In Munich, the seventeen-month trial of ninety-year-old Ivan (John) Demjanjuk, which may have been one of the last trials dealing with Adolf Hitler’s Third Reich, ended with Demjanjuk’s conviction in May 2011. The written verdict – a lengthy document of 220 pages – was recently made available by the judges.

In this document the judges of the Munich District Court explained who Demjanjuk was, where he worked, and why they were sending this man to prison for five years as an accomplice in mass murder in the Sobibor extermination camp in 1943.[1]

The publication of the written verdict makes it possible to review on what basis Demjanjuk was indicted; to discuss the basic issues of this trial and how the judges decided them; and to look back on the role that expert witnesses played during these proceedings.

 

 

The Munich Indictment

 

John Demjanjuk was born in 1920 in the Soviet Union, in Ukraine.[2] He emigrated to the United States after World War II. When applying for emigration, Demjanjuk wrote that during the war he had worked as a truck driver in Sobibor, a Polish village.[3]

Demjanjuk stood trial in Israel in the 1980s. He was suspected of having been the man nicknamed “Ivan the Terrible” in Treblinka. This man had operated the engines of the gas chambers and was responsible for the deaths of hundreds of thousands of human beings. Given the death penalty by the Jerusalem District Court in 1988, Demjanjuk appealed, maintaining that he was a victim of mistaken identity. He won the appeal, and in 1993 the Israeli government sent him back to the United States.[4]

A new German investigation started in June 2008. The preparation of the indictment took two prosecutors, Mr. Thomas Walther and Mrs. Karin Goetze, four months. Demjanjuk was sent to Germany in May 2009, and his trial began on 30 November 2009, on the basis of an indictment written by the Munich prosecutor Dr. Hans-Joachim Lutz. He maintained that Demjanjuk worked as a simple guard, holding the lowest rank, in another extermination camp, Sobibor, in the period March-September 1943, where in the period May 1942-October 1943 an estimated 170,000 Jews were murdered. Nineteen percent of the victims of Sobibor were deported from the occupied Dutch territories; 23 percent of  Dutch Jewry was murdered there.[5]

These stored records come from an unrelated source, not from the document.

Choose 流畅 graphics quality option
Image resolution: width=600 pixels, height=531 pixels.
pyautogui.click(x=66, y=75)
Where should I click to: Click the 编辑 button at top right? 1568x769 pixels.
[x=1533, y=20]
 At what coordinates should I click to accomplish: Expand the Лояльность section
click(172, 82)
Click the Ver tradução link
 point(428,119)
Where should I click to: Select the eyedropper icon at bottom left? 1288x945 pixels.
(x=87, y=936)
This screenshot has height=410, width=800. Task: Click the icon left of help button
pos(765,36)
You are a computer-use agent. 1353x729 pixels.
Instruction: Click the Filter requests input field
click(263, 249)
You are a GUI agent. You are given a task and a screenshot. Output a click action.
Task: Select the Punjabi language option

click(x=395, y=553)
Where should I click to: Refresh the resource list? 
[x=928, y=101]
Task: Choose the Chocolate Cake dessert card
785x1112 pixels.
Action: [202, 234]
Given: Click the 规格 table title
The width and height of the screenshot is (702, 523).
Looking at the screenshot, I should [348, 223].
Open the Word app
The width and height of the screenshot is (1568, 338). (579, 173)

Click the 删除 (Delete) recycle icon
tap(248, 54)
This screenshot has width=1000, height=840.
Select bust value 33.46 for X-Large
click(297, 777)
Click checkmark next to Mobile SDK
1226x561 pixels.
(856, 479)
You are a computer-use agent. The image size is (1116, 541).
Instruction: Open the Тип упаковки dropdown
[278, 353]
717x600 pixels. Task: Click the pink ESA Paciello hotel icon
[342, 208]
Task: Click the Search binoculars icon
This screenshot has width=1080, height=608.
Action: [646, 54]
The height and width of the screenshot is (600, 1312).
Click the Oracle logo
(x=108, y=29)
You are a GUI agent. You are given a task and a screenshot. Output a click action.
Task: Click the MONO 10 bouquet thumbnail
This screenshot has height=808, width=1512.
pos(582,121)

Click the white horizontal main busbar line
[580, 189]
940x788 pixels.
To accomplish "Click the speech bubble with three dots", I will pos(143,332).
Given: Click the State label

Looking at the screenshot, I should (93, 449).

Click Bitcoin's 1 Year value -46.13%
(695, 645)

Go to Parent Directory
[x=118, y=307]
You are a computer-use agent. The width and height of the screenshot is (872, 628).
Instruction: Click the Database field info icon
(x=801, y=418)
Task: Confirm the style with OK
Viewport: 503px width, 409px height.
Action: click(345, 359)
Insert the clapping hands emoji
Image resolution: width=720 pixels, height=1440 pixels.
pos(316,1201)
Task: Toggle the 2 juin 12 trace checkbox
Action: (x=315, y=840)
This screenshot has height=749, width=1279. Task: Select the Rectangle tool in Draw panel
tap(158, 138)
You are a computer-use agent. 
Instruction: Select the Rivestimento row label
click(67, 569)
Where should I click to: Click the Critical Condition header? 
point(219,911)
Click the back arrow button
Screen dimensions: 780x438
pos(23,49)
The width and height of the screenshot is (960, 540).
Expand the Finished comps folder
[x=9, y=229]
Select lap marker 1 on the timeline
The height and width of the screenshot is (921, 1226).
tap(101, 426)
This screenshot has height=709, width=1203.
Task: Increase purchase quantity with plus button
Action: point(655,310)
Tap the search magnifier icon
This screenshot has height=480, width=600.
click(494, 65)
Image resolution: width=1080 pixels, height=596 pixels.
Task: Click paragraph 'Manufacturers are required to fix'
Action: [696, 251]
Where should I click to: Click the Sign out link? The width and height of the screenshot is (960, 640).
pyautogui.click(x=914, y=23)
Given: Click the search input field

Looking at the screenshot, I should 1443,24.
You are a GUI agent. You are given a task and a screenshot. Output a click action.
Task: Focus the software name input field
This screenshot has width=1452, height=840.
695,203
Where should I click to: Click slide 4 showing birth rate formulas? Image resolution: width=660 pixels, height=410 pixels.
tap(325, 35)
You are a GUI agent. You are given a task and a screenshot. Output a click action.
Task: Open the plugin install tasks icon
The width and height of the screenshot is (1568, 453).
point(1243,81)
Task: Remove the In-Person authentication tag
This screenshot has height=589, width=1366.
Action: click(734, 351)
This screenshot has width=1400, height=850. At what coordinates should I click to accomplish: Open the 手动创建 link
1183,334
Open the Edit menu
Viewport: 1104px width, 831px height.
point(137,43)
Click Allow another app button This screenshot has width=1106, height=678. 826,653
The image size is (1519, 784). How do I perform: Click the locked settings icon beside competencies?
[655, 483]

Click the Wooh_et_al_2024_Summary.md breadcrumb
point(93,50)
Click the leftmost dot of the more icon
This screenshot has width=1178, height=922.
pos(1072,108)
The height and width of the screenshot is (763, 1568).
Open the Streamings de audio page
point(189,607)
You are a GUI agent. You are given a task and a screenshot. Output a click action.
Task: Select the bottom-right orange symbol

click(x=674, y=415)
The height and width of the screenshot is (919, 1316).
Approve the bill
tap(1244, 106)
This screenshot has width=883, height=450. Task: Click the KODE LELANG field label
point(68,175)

This trial was a novelty. It marked one of the first times in German legal history that a non-German national had to stand trial for the murder, during the Third Reich, of non-German nationals that took place outside of Germany proper – namely, in Poland.[6] Formally this part of Poland was not annexed by the Third Reich but constituted a separate political entity, the so-called Generalgouvernment.

This trial with the “no-frills” charge of complicity in murder was exceptionally novel in the sense that the indictment described the mass murder in Sobibor as a single process, implicating all those present in Sobibor in the extermination. For the first time, a person who was low in the chain of command was indicted even though there was no proof of him having committed a specific offense (apart from his alleged complicity).[7] According to the indictment all the men working there – about twenty to thirty German men and one hundred to one hundred and fifty East Europeans trained in the Trawniki camp – herded the Jews to their death.[8]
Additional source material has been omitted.